## PROBLEM DETAILS
Please output each entry in the material beneath exactly as shown.

## DATA FOR ANALYSIS
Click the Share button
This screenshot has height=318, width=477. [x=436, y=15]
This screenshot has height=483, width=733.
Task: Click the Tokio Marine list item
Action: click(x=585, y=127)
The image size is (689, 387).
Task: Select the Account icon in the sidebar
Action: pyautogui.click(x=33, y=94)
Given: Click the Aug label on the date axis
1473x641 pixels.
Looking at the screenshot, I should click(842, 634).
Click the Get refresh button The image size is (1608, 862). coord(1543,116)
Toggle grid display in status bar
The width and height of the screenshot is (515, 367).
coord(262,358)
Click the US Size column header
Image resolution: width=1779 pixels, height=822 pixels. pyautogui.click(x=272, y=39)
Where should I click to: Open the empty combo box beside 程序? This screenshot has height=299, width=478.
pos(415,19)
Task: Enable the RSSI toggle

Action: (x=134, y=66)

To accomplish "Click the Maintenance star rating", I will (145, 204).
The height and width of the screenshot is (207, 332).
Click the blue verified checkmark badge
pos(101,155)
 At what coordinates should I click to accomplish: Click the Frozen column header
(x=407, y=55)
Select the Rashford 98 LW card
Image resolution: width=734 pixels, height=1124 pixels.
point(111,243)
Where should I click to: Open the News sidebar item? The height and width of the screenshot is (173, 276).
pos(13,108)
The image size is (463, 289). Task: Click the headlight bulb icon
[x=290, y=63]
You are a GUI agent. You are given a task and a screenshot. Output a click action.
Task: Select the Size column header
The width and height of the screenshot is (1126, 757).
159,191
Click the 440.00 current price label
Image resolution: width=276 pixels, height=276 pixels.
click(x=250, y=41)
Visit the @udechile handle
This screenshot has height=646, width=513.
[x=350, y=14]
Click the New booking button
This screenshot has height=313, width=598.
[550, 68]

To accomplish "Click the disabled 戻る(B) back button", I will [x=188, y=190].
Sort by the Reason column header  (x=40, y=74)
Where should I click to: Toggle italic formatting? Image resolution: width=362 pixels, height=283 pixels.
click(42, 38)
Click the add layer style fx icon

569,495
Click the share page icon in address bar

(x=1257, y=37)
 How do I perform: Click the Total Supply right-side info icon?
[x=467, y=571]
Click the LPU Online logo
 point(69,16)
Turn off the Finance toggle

## ANSWER BOX
Click the Share button
This screenshot has height=318, width=477. [x=436, y=15]
This screenshot has height=483, width=733.
Task: Click the Tokio Marine list item
Action: click(x=585, y=127)
The image size is (689, 387).
Task: Select the Account icon in the sidebar
Action: pyautogui.click(x=33, y=94)
Given: Click the Aug label on the date axis
1473x641 pixels.
Looking at the screenshot, I should click(842, 634).
Click the Get refresh button The image size is (1608, 862). coord(1543,116)
Toggle grid display in status bar
The width and height of the screenshot is (515, 367).
coord(262,358)
Click the US Size column header
Image resolution: width=1779 pixels, height=822 pixels. pyautogui.click(x=272, y=39)
Where should I click to: Open the empty combo box beside 程序? This screenshot has height=299, width=478.
pos(415,19)
Task: Enable the RSSI toggle

Action: (x=134, y=66)

To accomplish "Click the Maintenance star rating", I will (145, 204).
The height and width of the screenshot is (207, 332).
Click the blue verified checkmark badge
pos(101,155)
 At what coordinates should I click to accomplish: Click the Frozen column header
(x=407, y=55)
Select the Rashford 98 LW card
Image resolution: width=734 pixels, height=1124 pixels.
point(111,243)
Where should I click to: Open the News sidebar item? The height and width of the screenshot is (173, 276).
pos(13,108)
The image size is (463, 289). Task: Click the headlight bulb icon
[x=290, y=63]
You are a GUI agent. You are given a task and a screenshot. Output a click action.
Task: Select the Size column header
The width and height of the screenshot is (1126, 757).
159,191
Click the 440.00 current price label
Image resolution: width=276 pixels, height=276 pixels.
click(x=250, y=41)
Visit the @udechile handle
This screenshot has height=646, width=513.
[x=350, y=14]
Click the New booking button
This screenshot has height=313, width=598.
[550, 68]

To accomplish "Click the disabled 戻る(B) back button", I will [x=188, y=190].
Sort by the Reason column header  (x=40, y=74)
Where should I click to: Toggle italic formatting? Image resolution: width=362 pixels, height=283 pixels.
click(42, 38)
Click the add layer style fx icon

569,495
Click the share page icon in address bar

(x=1257, y=37)
 How do I perform: Click the Total Supply right-side info icon?
[x=467, y=571]
Click the LPU Online logo
 point(69,16)
Turn off the Finance toggle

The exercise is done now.